The Berkeley Lab team was able to adapt multiple CNNs as encoders, allowing for the definition of several functions and parameter arguments to fine-tune the models to targeted datasets and scientific problems. Leveraging the flexibility of the U-Net architecture (U-Net is a CNN that was developed specifically for biomedical image segmentation) to act as a scalable decoder and integrating the CRF-RNN layer into the decoder as an optional final layer, the entire system is kept fully compatible with backpropagation. The addition of the CRF-RNN layer becomes essential for machine learning applied to scientific data because it incorporates prior knowledge through a graph-based model and allows for an end-to-end training process for semantic segmentation and backpropagation.
Putting the Framework to the Test
To evaluate the performance of the implementation, the team performed experiments using both the Oxford-IIIT Pet Dataset and experimental micro-computed tomography (microCT) data obtained at the ALS Beamline 8.3.2, showing the performance benefits and adaptability of this software as a fully end-to-end CNN-CRF system.
“Our new encoder-decoder system is not only an initial step toward creating a user-friendly, pixel-level segmentation package that includes both convolutional and graphical models,” said Talita Perciano, research scientist, SDD, “but also further demonstrates the viability of CRFs to improve performance on traditional CNNs on scientific data.”
Their publicly available framework uses three main deep learning architectures for the encoder part of the network: ResNet-50, VGG-16, and U-Net. The original decoder, a full convolutional network FCN-8s, performed well but lacked the ability to scale across different encoder options or adjust to image sizes beyond the original 500✕500 size. As a result, the team implemented a new decoder based on U-Net architecture. Their new U-Net-based decoder scales to various encoder sizes and allows users more options for larger image dimensions.

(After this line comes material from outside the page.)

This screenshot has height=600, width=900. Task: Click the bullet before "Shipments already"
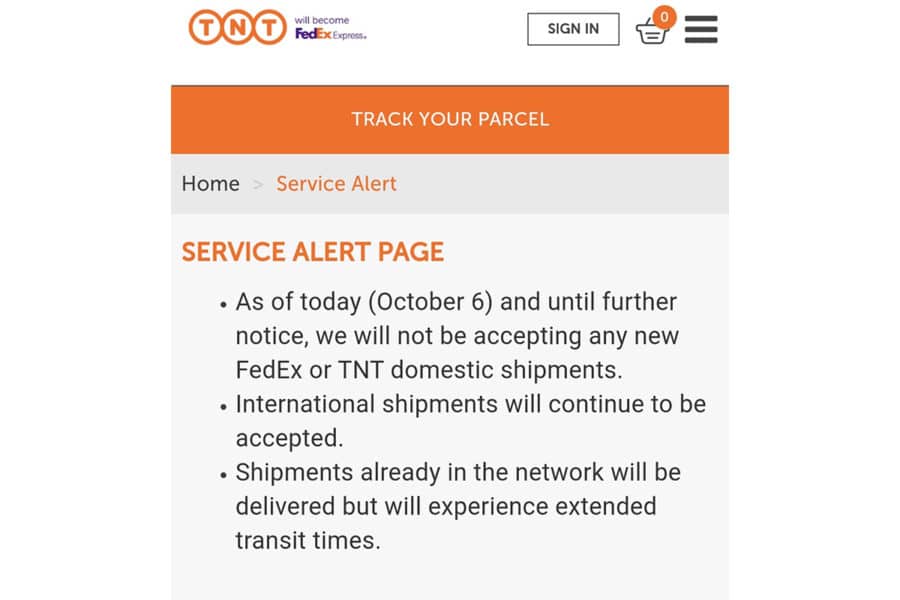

“When I joined the project, the goal was to get preliminary results with just U-Net on the binary synthetic data and then get results with U-Net with the CRF on the same dataset,” said Matthew Avaylon, machine learning engineer, SDD. “After we saw that it improves both the individual class level and the rate of convergence, we wanted to see how it compares to other state-of-the-art models, with the end goal to create a software system that houses a flexible encoder-decoder architecture.”

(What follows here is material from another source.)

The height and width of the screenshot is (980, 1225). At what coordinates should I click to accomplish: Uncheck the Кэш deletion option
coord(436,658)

The team also ran experiments at the National Energy Research Scientific Computing Center (NERSC) to show that the framework can also be executed on GPUs. Using the Cori system, the team compared the training performance of dual-socket, 20-core Xeon (Skylake) CPUs against Cori’s eight NVIDIA V100 GPUs and found that Cori delivered three to four times faster performance. For instance, on synthetic binary data, the eight GPUs required an average of two seconds per step and 156 minutes of total training time, compared to six seconds per step and 486 minutes of total time on the Xeons.

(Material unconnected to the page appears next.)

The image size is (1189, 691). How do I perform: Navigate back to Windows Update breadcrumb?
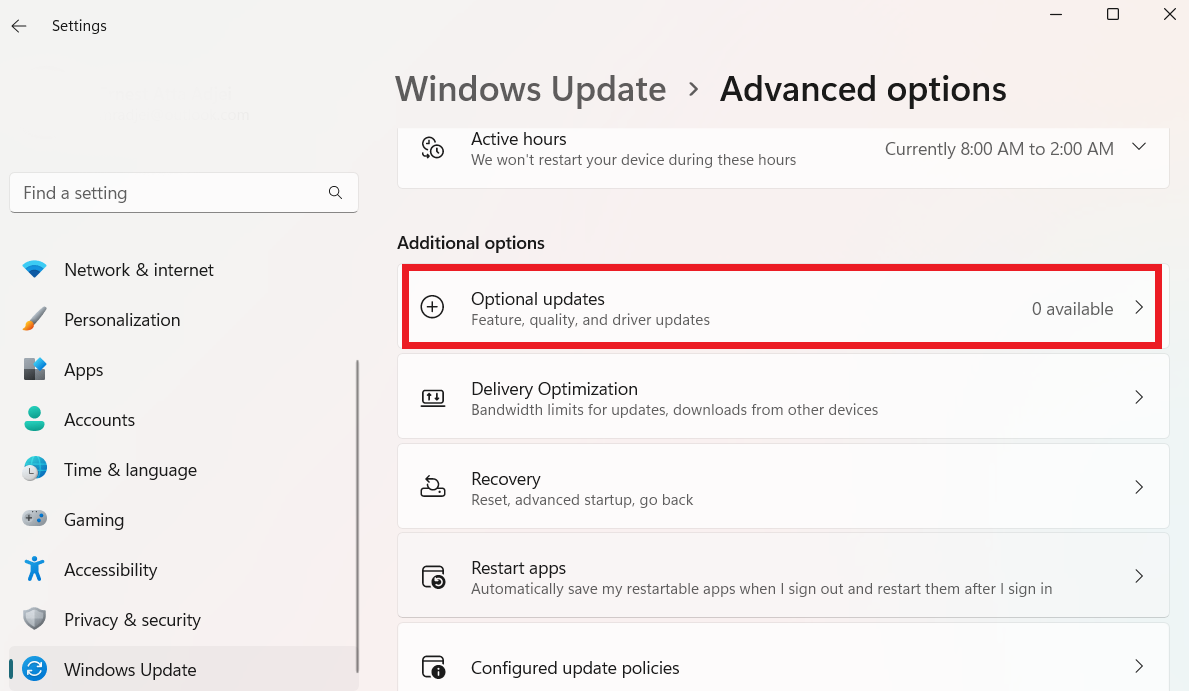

“The CRF layer is computationally expensive to train conventionally, and we embraced a GPU-accelerator approach to AI model training in this integrated neural network,” said Zhe Bai, postdoctoral scholar, SDD. “With the Oxford-Pet IIIT data, the GPU-accelerated node completed 20 epochs of training in 2,050 minutes (34 hours). This reduced training time by two days when compared with the CPU-based implementation, while attaining a statistically similar accuracy of 87% for the U-Net-CRF model.”
This research is supported by the Laboratory Directed Research and Development Program at Lawrence Berkeley National Laboratory under U.S. Department of Energy Contract No. DE-AC02-05CH11231.